## Exercise objective
Nothing but the lines from the one with "- $62.42 (521, 1218)" down to the one with "Orders (924, 35)" should be returned, exactly and with both ends included, from the material below.

====== Exercise data

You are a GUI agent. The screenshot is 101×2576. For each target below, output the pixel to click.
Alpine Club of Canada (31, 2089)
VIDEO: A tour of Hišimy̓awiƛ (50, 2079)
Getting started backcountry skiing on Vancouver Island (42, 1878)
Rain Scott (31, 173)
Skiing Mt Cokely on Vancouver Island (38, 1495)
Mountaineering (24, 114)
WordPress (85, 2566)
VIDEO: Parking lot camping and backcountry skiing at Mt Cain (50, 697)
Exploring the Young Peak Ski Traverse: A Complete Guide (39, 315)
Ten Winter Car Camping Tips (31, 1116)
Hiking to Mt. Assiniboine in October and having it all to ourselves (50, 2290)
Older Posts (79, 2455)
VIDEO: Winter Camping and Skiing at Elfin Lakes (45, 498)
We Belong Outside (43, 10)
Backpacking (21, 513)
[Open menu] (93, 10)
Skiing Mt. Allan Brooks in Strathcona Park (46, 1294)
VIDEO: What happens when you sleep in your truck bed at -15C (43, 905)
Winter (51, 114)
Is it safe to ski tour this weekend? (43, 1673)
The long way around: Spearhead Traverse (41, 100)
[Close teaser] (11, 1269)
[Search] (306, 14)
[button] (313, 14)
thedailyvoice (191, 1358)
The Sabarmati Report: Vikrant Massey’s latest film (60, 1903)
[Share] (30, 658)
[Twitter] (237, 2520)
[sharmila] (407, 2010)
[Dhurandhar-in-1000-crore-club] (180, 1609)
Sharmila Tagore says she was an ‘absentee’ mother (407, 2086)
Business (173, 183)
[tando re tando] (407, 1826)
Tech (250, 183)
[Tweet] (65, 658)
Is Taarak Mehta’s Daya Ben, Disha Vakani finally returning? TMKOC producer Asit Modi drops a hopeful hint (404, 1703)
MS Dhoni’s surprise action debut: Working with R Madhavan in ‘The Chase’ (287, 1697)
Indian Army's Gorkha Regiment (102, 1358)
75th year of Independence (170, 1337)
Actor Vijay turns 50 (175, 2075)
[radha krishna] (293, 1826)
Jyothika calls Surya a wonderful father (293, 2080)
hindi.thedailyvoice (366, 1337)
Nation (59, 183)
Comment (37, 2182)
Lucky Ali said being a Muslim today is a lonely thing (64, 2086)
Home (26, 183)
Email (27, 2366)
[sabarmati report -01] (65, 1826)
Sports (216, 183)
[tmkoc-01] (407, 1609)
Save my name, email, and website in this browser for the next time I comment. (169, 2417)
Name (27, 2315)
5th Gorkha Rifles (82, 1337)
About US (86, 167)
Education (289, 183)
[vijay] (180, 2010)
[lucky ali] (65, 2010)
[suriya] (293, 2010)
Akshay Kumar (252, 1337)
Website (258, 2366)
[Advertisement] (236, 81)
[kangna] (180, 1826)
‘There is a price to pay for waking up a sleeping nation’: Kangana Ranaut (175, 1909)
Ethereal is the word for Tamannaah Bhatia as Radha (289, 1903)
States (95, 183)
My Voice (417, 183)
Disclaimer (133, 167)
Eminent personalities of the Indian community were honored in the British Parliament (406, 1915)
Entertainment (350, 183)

============
====== Exercise data

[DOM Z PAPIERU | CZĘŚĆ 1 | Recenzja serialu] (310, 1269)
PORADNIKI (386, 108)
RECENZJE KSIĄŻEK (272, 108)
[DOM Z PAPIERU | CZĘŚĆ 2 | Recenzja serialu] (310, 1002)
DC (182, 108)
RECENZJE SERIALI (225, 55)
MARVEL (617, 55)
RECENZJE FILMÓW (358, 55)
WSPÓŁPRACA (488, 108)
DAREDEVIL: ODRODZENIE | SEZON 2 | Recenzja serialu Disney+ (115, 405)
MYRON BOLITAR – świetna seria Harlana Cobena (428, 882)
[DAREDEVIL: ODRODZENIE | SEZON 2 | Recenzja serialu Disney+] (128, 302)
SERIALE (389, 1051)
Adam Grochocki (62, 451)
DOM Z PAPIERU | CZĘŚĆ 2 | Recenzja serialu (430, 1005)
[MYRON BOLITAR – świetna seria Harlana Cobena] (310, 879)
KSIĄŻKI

============
====== Exercise data

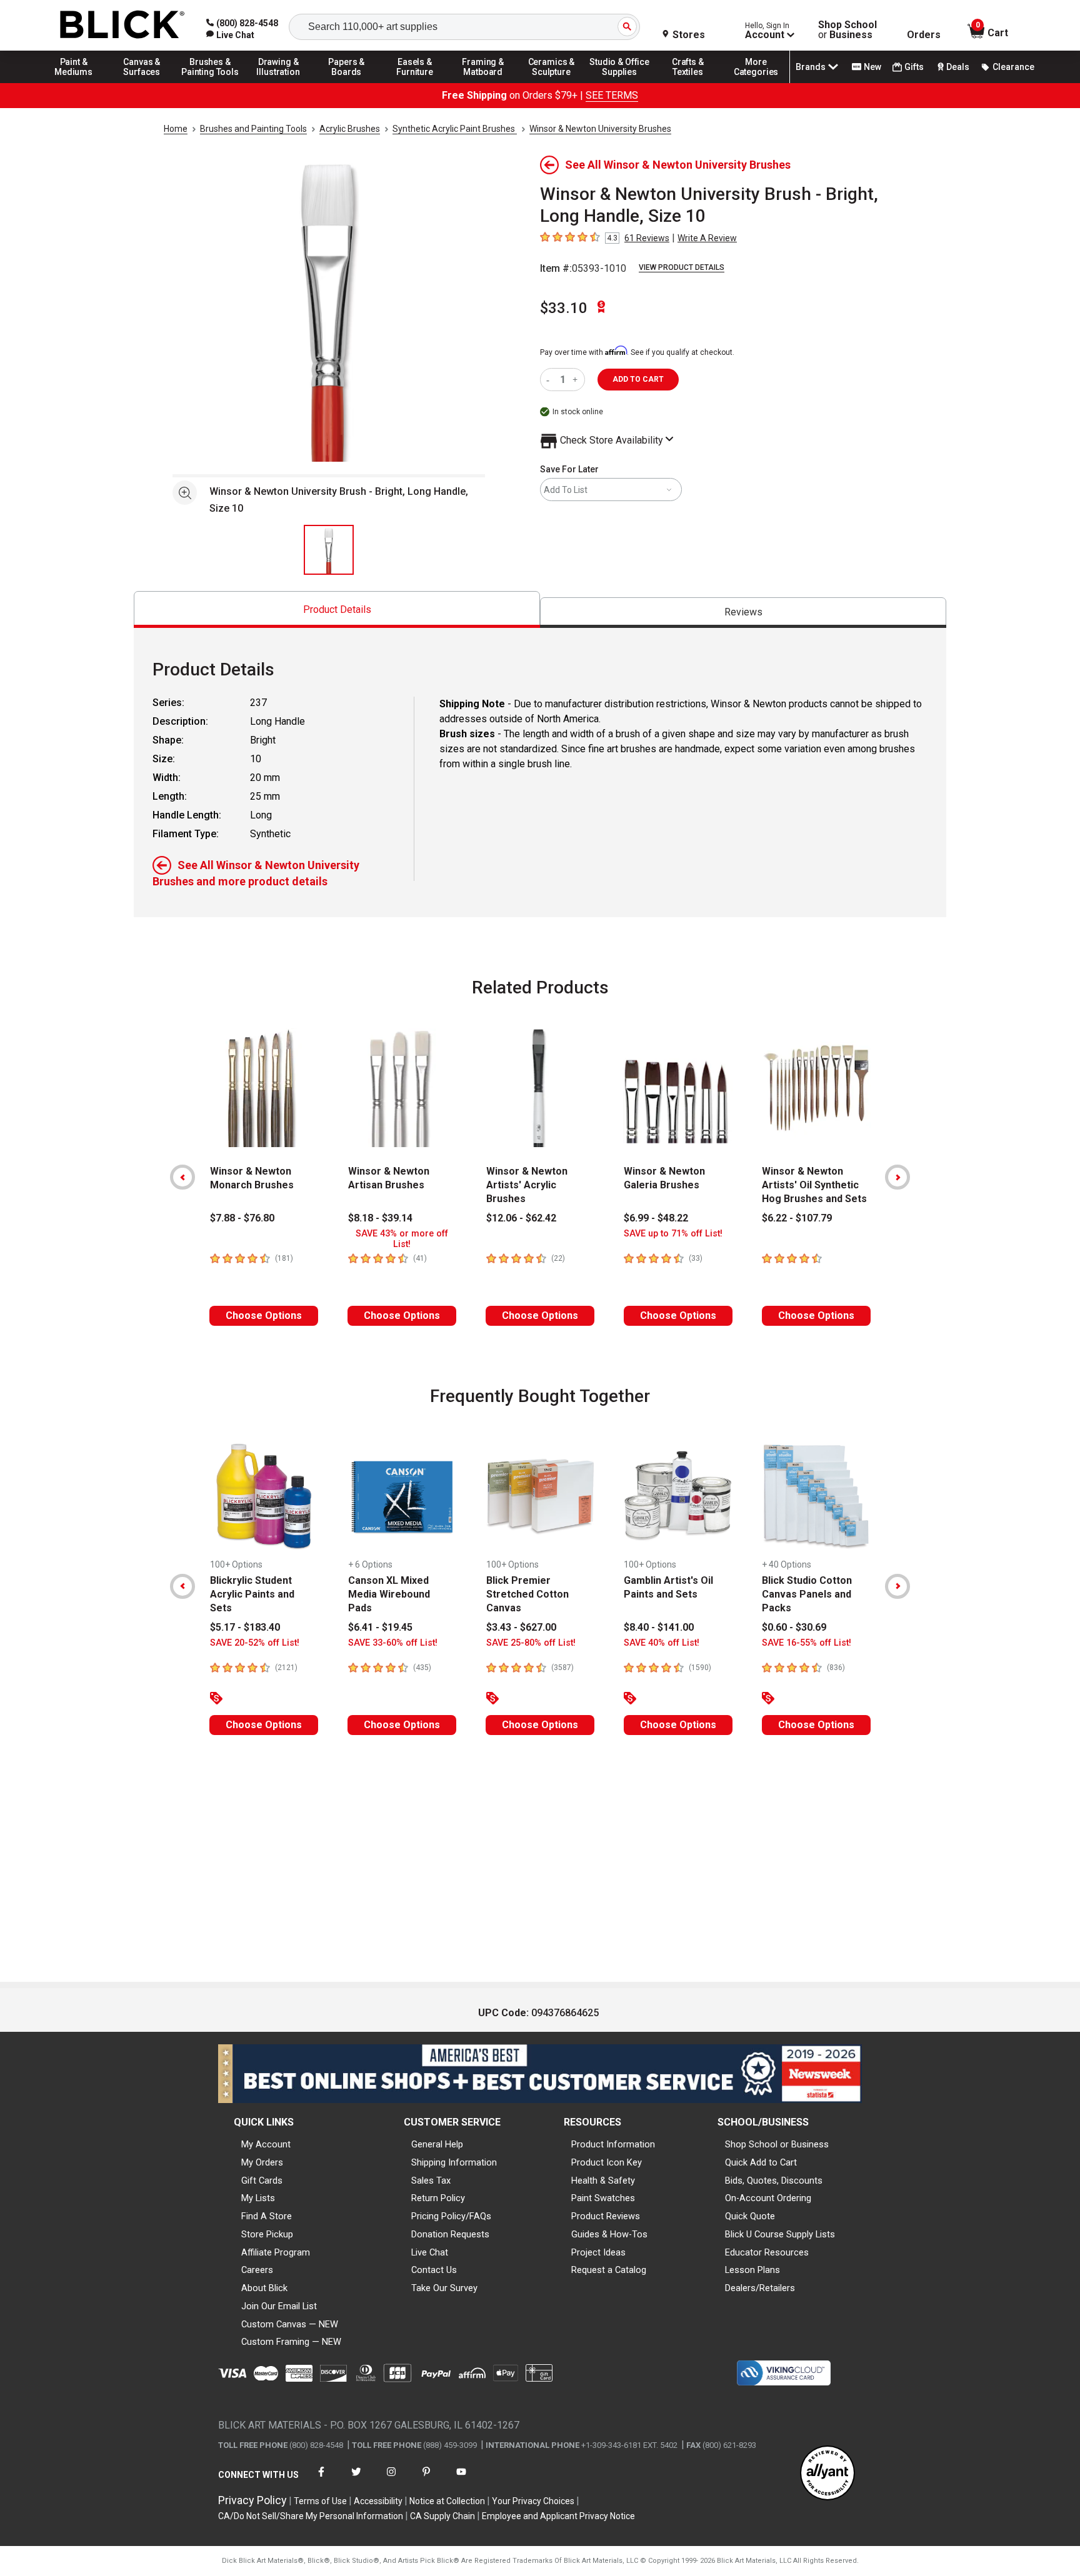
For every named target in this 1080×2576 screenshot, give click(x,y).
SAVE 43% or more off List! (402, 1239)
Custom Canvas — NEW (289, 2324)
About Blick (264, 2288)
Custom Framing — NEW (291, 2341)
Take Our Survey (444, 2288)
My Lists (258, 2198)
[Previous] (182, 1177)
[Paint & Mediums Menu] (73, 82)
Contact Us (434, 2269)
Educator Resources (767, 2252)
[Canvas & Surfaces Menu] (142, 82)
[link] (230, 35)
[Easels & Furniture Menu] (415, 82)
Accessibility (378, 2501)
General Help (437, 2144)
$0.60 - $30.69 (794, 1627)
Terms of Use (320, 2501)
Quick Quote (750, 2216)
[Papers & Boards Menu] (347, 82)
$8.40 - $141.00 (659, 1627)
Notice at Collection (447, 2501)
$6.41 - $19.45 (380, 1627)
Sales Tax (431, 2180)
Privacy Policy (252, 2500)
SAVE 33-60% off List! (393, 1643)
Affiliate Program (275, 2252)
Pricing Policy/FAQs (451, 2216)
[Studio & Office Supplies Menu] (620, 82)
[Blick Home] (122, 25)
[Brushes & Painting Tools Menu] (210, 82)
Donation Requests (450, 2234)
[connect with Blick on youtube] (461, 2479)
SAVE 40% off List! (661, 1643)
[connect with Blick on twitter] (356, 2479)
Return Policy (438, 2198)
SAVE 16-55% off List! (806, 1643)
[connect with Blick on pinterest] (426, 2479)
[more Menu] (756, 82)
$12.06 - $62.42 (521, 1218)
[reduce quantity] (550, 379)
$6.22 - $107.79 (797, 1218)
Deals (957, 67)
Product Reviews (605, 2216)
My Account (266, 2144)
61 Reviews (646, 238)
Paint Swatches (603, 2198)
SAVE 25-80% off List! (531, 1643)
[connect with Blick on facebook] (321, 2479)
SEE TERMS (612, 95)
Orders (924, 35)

============

## Written response
$12.06 - $62.42 (521, 1218)
[reduce quantity] (550, 379)
$6.22 - $107.79 (797, 1218)
Deals (957, 67)
Product Reviews (605, 2216)
My Account (266, 2144)
61 Reviews (646, 238)
Paint Swatches (603, 2198)
SAVE 25-80% off List! (531, 1643)
[connect with Blick on facebook] (321, 2479)
SEE TERMS (612, 95)
Orders (924, 35)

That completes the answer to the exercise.